Let's assume one angle is represented by x, and the other angle is represented by y (complement of x).

According to the given information:
1) The sum of the measures of two complementary angles is 90°, so we can write the equation: x + y = 90

2) One angle measures 15° more than twice the measure of its complement, so we can write the equation: x = 2y + 15

Now we have a system of two equations with two variables. We can solve this system to find the values of x and y.

From equation 1, we can rewrite it as y = 90 - x.

Substitute this value of y into equation 2:
x = 2(90 - x) + 15

Expand the equation:
x = 180 - 2x + 15
x = 195 - 2x

Move the variables to one side:
3x = 195

Divide both sides by 3:
x = 65

Substitute the value of x into equation 1 to find y:
65 + y = 90
y = 90 - 65
y = 25

Therefore, the measure of one angle is 65° and the measure of the other angle is 25°.

To solve this problem, let's assign variables to the unknown angles. Let's call one angle 'x' and the other angle 'y'.

According to the problem, the sum of two complementary angles is 90°, so we have the equation:

x + y = 90 --(Equation 1)

The problem also states that one angle measures 15° more than twice the measure of its complement. In equation form, we have:

x = 2y + 15 --(Equation 2)

Additionally, the problem mentions that one angle measures 1 times the measure of the other angle. In equation form, we have:

x = y --(Equation 3)

Now, we have a system of three equations (Equations 1, 2, and 3) that we can solve simultaneously to find the values of x and y.

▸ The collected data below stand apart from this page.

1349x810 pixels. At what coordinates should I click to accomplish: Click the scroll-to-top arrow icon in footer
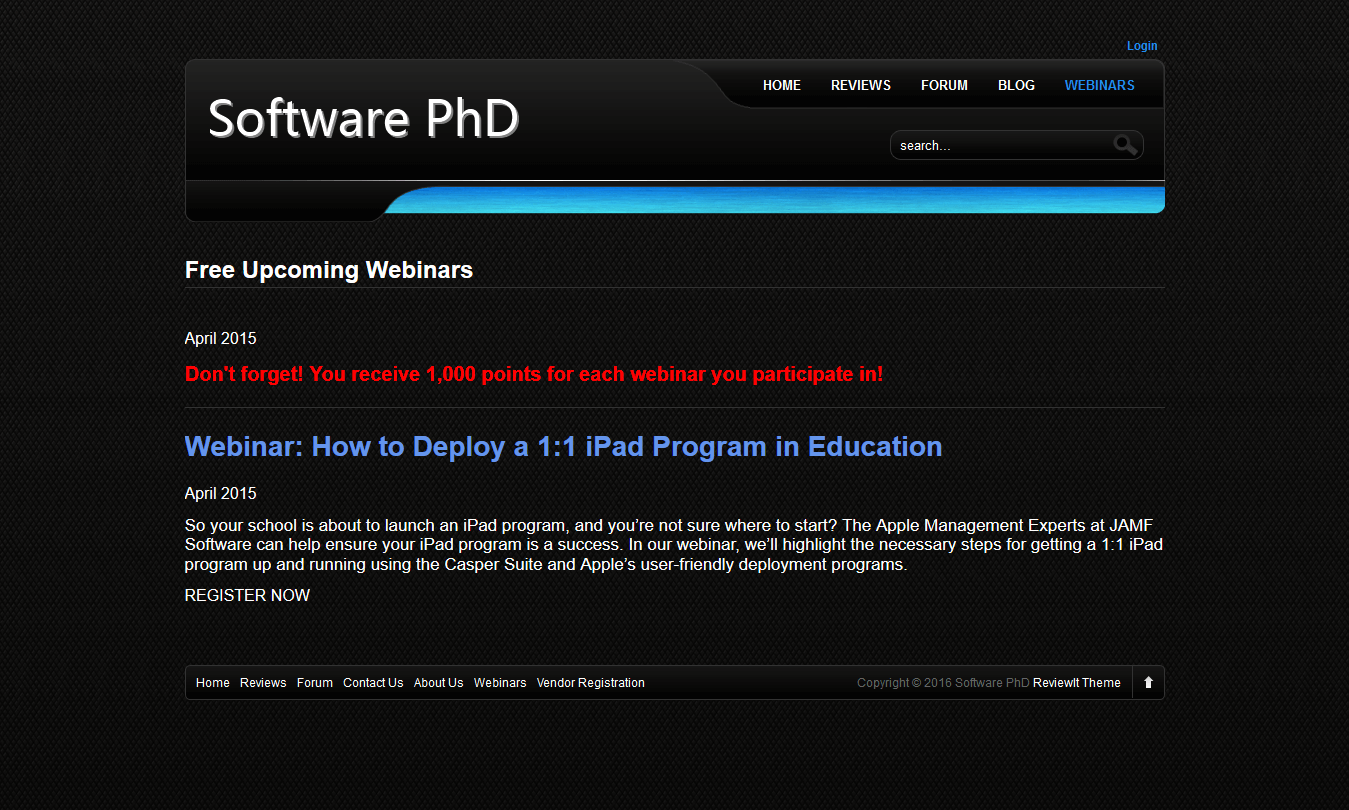[1148, 683]
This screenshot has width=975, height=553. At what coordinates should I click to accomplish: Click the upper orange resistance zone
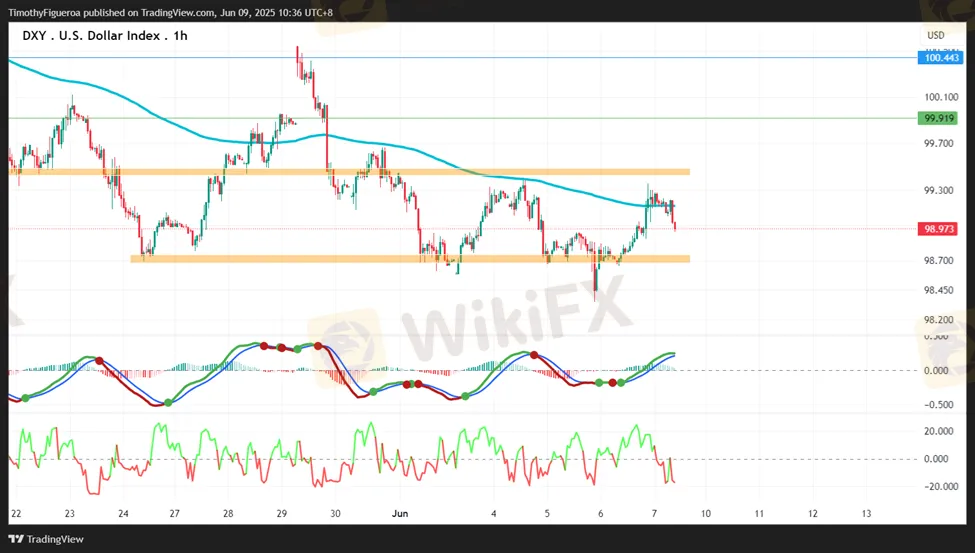point(350,172)
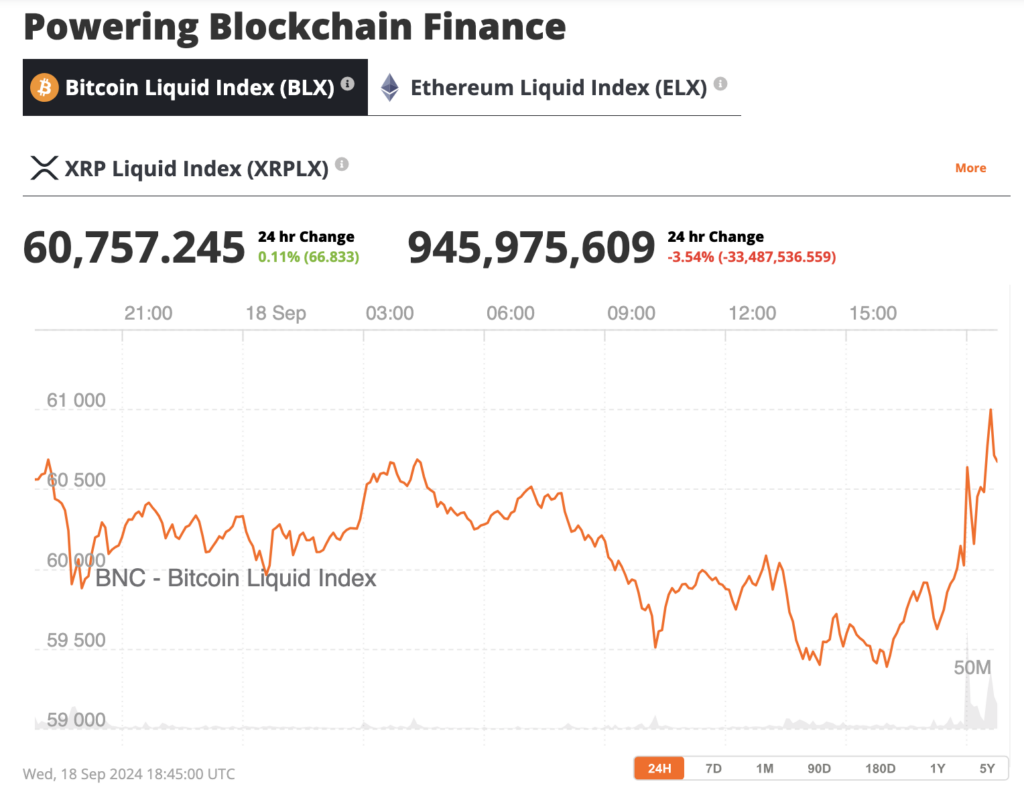
Task: Click the price peak near 61 000
Action: pos(990,410)
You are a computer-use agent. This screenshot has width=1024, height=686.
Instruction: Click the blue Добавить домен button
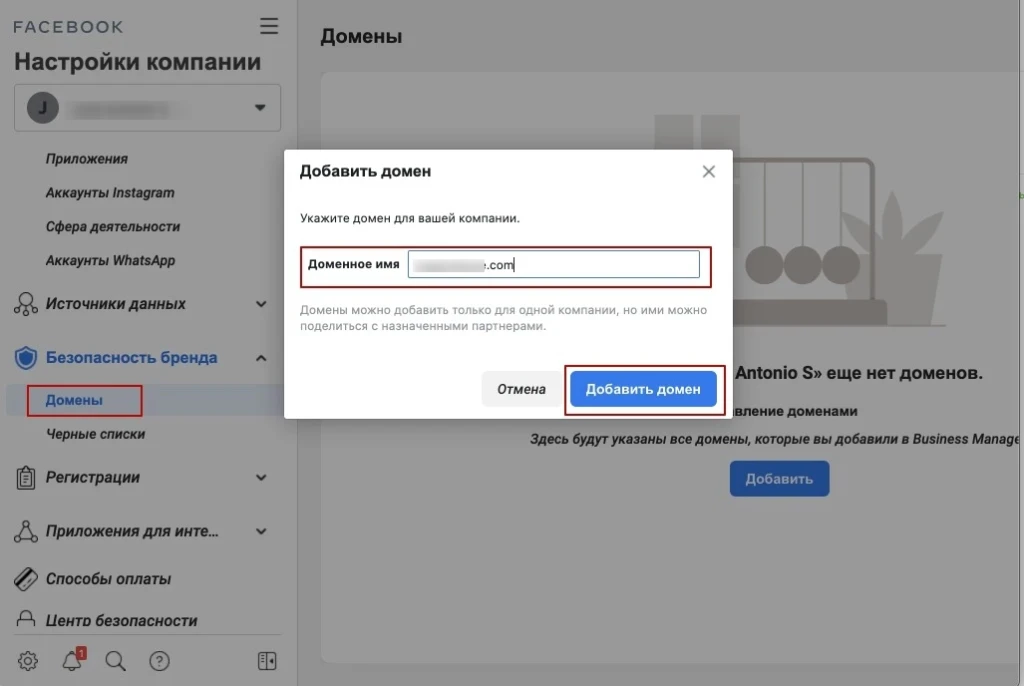[643, 389]
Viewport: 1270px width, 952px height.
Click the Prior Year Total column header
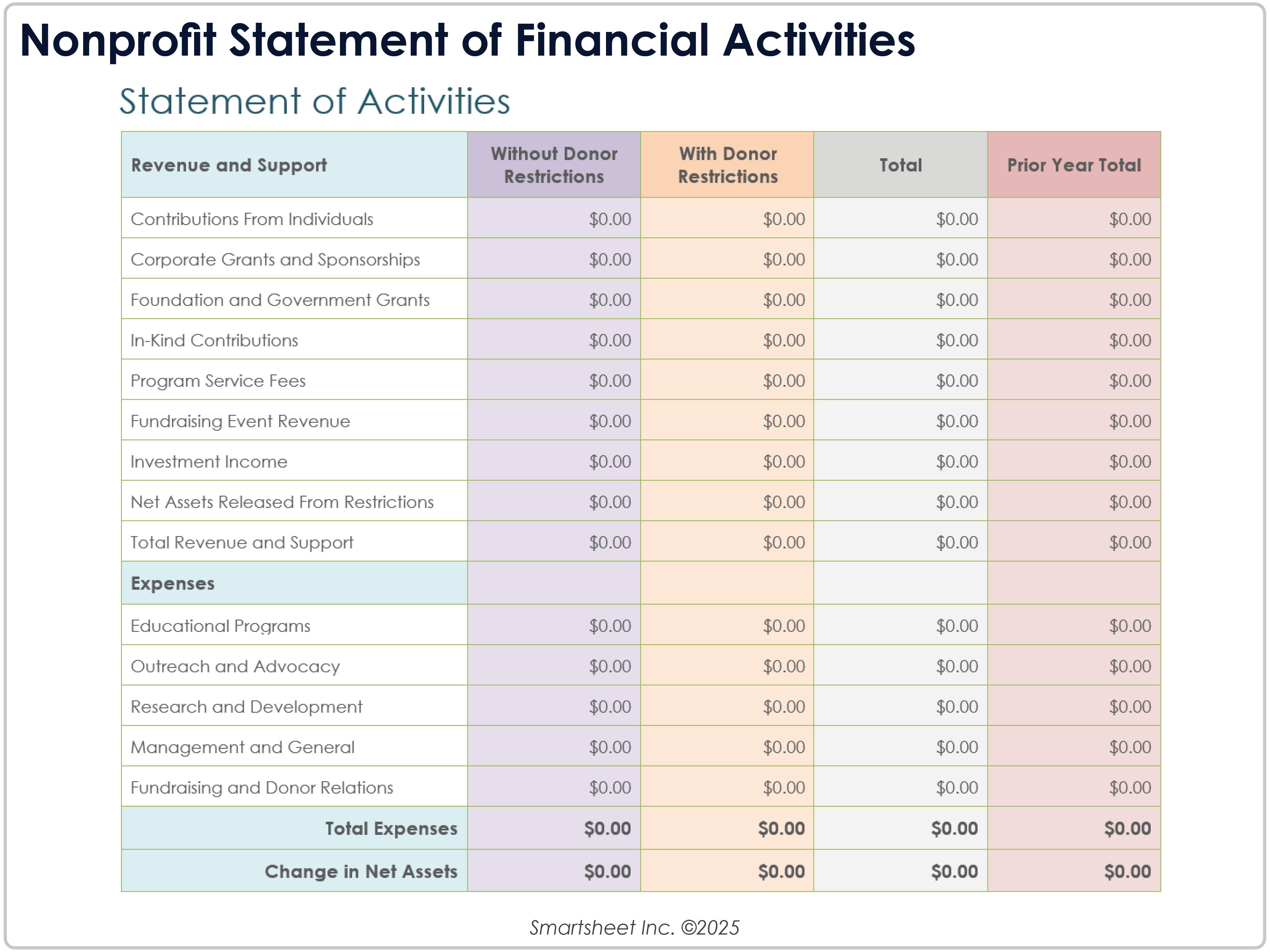coord(1074,165)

To solve the system, we can use the substitution method or the elimination method. Let's use the substitution method:

From Equation 3, we can substitute 'x' in the other equations:

In Equation 1: y + y = 90
2y = 90
Divide both sides of the equation by 2:
y = 45

Now, substitute the value of y back into Equation 3 to find x:

x = 45

Therefore, the measure of each angle is x = 45° and y = 45°.